How can I teach reading skills

Promotion of reading skills and decoding performance when reading

Promotion of reading skills ...

 

The following article summarizes the various aspects of the workshop “Promotion of reading skills in primary schools” at the specialist conference of the Association for Integrative Learning Therapy in Bonn, November 2006. The print edition was published in “Sprachrohr Lerntherapie” 1/2007.

1. The phonetic choice of words

As for learning to write at the beginning, the principle of sound fidelity is also useful for learning to read. Since there are 42 sounds and even more dialectal pronunciations for the 26 letters and the rules also turn out to be pronunciation variants of the stressed vowels in the word, one should reduce the variety of sound variants at the beginning of learning to read. With faithful reading courses, such as For example, in the “Lauttreuen Reading Exercises” (1), which were presented in a revised new edition, words can first be selected whose sound sequence is simple and whose accented vowels are only spoken long. As a result, such simply structured words correspond to the initially learned competence of phoneme-grapheme assignment, in which children usually emphasize the individual sounds and pronounce them long.

In a second step children learn the difference between stressed and unstressed syllables of a word and only in a third step the difference in stress between long and short vowels is conveyed. Only the last form of the melodic pronunciation then corresponds to the rules of doubling the consonants and stretching them with h or ie. In the reading book “Till Eulenspiegel and his cheeky pranks” (2), all words are connected with the syllable form.
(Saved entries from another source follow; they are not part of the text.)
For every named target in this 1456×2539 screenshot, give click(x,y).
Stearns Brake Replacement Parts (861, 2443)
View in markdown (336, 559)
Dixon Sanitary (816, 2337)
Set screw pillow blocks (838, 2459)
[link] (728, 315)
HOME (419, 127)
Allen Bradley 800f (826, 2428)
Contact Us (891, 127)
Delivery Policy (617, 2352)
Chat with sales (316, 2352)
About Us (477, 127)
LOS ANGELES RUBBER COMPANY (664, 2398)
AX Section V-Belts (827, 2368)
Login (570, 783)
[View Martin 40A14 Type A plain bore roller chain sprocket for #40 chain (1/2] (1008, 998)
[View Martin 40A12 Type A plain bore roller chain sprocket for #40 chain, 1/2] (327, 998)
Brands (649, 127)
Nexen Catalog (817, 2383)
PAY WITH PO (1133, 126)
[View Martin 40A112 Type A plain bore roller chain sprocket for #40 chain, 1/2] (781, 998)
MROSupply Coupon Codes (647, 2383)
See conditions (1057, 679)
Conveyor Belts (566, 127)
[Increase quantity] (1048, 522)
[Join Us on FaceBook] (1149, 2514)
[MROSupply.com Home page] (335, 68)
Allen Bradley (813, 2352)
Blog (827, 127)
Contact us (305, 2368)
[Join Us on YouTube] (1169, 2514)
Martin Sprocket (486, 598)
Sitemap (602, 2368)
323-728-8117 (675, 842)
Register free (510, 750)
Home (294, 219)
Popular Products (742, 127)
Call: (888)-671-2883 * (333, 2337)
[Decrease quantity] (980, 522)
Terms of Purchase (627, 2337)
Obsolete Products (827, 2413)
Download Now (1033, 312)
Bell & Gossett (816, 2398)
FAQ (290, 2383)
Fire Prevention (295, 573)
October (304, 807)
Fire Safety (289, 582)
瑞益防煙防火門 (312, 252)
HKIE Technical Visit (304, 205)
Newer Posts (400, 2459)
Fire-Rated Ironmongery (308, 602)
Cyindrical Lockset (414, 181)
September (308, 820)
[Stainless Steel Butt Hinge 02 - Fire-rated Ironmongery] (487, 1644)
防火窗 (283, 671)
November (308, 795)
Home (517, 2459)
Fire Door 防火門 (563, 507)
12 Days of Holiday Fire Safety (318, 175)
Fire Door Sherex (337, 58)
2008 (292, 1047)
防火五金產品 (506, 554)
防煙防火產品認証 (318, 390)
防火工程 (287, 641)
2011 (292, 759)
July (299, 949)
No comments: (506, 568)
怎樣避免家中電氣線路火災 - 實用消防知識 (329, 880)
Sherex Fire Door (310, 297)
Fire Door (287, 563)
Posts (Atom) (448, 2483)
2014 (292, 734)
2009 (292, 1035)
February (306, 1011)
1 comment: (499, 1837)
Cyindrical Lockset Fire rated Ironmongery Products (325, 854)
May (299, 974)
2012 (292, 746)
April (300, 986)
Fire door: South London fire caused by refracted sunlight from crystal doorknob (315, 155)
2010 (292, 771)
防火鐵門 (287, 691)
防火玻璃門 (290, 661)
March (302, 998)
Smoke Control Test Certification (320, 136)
2. The central position of the syllable in learning to read

The syllable is the most important segment in words for learning to read, as it immediately coincides with our rhythmic speaking. We spontaneously break down pseudo-sounds into a syllable pronunciation.

And the visual decoding of words is not a photograph of whole word images, but a combination of capturing segments in words and an interpretation strategy assigned to them.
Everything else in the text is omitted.